TASK REQUIREMENTS:
The answer must be an exact copy of the records, with every picture left out.

Top of RECORDS SHOWN

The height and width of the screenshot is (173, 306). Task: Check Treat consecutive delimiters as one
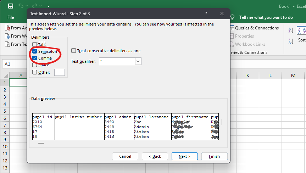pos(74,51)
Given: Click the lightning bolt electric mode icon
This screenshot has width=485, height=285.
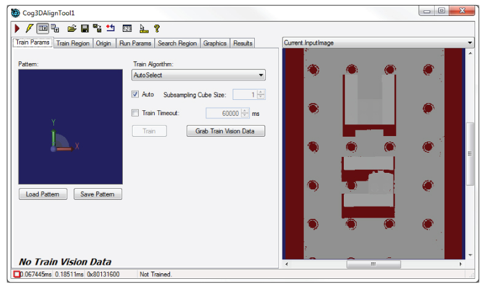Looking at the screenshot, I should [29, 28].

Bottom of RECORDS SHOWN

OUTPUT FOR THIS TASK:
The height and width of the screenshot is (173, 306). Task: Check Treat consecutive delimiters as one
pos(74,51)
Given: Click the lightning bolt electric mode icon
This screenshot has width=485, height=285.
Looking at the screenshot, I should [29, 28].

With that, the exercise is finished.